Whether to update the json database file (in case one is attached to the sset instance).

**kwargs: keyword argument list, arbitrary length

keyword arguments directly passed to read_property function. You may call this method as:

sset_instance.read_property_values(read_property, arg1=arg1, ..., argN=argN)

where arg1 to argN are the keyword arguments passed to the read_property(folder_path,**kwargs) function.

serialize(filepath='sset.json', path=None, overwrite=False, rm_vac=False)

Serialize StructuresSet object

The serialization creates a Json ASE database object and writes a json file. This file can be used to reconstruct a StructuresSet object, by initializing with:

StructuresSet(filename="sset.json")

where “sset.json” is the file written in filepath.

Parameters:

filepath: string

Output file name.

path: string

DEPRECATED, use filepath instead. Output file name.

set_calculator(calc)

Assign calculator object to every structure in the structures set.

Parameters:

calc: Calculator object

set_property_values(property_name='total_energy', property_vals=[], update_json_db=True)

Set property values

Set the property values.

If a folders’ json-database (as created by StructuresSet.write_files()) exists, it is updated.

Parameters:

property_name: string

Name of the property

property_vals: array

Array of property values

update_json_db: Boolean (default:True)

Whether to update the json database file (in case one is attached to the sset instance).

set_property_values_from_files(property_name='property', property_file_name='property.dat', cwd='./')

Set property values read from files

Consider a StructuresSet oject named sset.

The list of folders sset.get_folders() is iterated and the value stored in the file named property_file_name is parsed and assigned to the corresponding sample in the sset. The name of the property is property_name and can be recovered by calling sset.get_property_values(property_name).

If an associated json database exists, it is updated with the new property.

Parameters:

property_name: string

The name used to label the property in the structures set. This label is then listed in sset.get_property_names() and the property values for this label can be obtained by calling sset.get_property_values(property_name)

property_file_name: string

In every folder of the list sset.get_folders() there must be a file named property_file_name containing a real number with the value of the property

write_input_files(root='.', prefix='', suffix='', fnames=None, formats=[], overwrite=True, rm_vac=False)

Create folders containing structure input files for ab-initio calculations.

Structure files are written to files with path:

[[root] /] [prefix] id [suffix] / [filename]

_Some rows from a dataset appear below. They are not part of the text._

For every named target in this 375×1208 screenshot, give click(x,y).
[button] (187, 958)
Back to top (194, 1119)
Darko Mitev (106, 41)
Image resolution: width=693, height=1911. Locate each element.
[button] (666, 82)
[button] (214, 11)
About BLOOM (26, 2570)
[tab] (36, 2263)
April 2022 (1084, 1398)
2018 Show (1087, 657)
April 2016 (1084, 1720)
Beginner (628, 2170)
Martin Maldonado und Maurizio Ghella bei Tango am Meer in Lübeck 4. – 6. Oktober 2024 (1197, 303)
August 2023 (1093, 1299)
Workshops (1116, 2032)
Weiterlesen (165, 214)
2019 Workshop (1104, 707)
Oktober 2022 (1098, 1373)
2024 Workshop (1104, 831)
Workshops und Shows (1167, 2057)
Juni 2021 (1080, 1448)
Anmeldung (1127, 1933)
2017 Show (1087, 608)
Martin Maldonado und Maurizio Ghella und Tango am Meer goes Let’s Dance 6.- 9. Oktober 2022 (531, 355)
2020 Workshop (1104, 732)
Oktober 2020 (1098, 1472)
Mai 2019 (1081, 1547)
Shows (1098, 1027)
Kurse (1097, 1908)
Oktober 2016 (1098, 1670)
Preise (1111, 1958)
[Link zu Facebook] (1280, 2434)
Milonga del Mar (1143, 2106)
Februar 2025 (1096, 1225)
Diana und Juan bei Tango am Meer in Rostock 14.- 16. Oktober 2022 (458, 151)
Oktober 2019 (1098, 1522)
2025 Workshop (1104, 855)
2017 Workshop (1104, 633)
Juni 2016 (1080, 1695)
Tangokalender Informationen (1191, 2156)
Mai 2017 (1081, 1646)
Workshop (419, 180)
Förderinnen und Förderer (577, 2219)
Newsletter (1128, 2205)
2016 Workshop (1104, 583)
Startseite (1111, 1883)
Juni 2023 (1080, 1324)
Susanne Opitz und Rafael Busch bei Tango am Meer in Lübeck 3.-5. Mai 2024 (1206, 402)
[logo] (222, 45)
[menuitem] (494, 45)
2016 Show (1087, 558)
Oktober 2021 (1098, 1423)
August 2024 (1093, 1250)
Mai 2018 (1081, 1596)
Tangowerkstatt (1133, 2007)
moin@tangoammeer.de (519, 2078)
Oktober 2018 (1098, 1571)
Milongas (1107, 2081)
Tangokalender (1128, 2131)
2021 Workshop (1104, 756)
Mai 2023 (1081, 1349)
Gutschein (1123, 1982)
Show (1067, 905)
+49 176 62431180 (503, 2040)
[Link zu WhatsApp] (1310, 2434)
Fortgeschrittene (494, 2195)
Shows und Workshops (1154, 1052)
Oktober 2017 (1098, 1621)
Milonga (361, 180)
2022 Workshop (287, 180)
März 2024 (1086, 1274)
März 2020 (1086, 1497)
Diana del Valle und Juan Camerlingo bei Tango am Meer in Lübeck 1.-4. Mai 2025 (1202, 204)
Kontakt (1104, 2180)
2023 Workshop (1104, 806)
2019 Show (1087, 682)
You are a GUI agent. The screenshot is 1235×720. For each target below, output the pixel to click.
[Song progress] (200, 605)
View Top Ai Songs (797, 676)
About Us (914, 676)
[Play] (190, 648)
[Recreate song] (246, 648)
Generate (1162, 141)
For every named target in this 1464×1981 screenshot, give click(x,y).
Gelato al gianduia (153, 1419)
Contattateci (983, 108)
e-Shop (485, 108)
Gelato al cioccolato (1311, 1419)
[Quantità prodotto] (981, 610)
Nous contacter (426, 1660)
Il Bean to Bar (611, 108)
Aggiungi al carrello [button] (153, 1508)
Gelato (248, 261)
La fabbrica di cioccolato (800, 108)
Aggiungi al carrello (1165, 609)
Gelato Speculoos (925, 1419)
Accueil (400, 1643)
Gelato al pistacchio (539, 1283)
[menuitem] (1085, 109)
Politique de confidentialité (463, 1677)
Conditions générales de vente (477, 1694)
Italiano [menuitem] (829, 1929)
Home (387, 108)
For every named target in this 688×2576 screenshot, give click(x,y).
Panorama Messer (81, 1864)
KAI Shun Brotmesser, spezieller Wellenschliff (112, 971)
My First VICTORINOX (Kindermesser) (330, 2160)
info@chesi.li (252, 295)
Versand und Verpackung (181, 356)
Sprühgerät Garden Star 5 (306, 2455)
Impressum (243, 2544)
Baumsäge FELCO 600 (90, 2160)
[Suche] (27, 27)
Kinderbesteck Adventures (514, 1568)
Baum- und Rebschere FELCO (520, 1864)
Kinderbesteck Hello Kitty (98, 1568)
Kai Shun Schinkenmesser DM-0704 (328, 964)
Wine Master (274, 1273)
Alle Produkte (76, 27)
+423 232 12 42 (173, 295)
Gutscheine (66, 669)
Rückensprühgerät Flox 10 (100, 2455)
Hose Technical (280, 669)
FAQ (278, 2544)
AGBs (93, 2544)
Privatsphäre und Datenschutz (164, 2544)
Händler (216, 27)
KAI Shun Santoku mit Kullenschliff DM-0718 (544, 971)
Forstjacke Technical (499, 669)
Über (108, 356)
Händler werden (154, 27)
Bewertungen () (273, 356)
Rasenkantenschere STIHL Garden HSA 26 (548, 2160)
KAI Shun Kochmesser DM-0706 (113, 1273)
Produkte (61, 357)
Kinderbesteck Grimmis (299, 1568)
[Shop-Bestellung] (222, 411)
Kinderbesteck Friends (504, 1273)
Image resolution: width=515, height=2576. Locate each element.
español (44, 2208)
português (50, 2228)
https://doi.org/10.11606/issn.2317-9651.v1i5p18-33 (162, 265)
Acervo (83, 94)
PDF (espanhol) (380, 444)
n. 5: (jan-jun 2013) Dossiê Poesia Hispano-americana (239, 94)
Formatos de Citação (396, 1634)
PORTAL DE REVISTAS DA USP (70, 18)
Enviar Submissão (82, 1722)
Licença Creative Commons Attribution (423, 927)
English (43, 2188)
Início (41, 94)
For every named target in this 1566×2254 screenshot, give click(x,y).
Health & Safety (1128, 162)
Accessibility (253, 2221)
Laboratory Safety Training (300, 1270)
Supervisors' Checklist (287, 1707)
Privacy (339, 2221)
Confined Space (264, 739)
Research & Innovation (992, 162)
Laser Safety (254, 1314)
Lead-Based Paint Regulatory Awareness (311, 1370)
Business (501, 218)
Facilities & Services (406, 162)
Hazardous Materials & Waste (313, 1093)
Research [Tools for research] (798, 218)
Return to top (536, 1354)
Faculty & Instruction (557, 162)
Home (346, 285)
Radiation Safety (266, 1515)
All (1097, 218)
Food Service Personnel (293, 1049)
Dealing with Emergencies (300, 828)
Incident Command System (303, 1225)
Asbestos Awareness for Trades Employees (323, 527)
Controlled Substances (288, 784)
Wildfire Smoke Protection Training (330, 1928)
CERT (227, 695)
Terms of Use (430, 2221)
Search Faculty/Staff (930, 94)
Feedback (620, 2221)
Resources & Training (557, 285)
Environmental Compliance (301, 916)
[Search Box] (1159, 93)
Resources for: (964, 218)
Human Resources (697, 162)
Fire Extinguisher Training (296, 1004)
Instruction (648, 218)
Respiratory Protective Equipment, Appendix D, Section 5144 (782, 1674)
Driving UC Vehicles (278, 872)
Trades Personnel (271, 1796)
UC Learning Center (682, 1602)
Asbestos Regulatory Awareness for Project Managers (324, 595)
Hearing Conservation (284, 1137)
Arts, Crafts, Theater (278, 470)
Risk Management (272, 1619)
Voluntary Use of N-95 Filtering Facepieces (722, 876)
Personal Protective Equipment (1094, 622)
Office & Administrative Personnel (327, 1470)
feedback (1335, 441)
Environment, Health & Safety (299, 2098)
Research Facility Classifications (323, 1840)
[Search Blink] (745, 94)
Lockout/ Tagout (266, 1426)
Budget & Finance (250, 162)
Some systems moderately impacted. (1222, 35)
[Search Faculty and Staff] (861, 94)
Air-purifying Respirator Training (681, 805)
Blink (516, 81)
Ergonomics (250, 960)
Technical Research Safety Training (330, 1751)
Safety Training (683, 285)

Where root, prefix, suffix, and filename are explained below, and id + 1 is the structure id in a created JSON database with path:

[[root] /] [prefix]id0-idN[suffix] . json

where id0 and idN are the smallest and largest id indices. The path of the created folders are stored in the json-database created by StructuresSet.write_files(), under, for instance:

{
...
"key_value_pairs": {"folder": "./random_strs-14"},
...
}

Parameters:

root: String

path to the root folder containing the set of created folders

prefix: String

prefix for name of folder containing the files

suffix: String

suffix for name of folder containing the files

fnames: array of Strings

Array of file names for files contaning the structure. If not set defaults to geometry.json.

formats: array of Strings, optional

Array of file formats corresponding to the file names in fnames. Possible formats are listed in ase.io.write. If entirely ommited, or if an element of the array is None, the format is guessed from the corresponding file name.

overwrite: boolean

Whether to overrite content of existing folders.

remove_vacancies: Boolean

Vacancies are represented with chemical symbol X and atomic number 0. Output file formats will contain lines with atomic positions corresponding to vacancies. If you want them absent in the files, set remove_vacancies to True.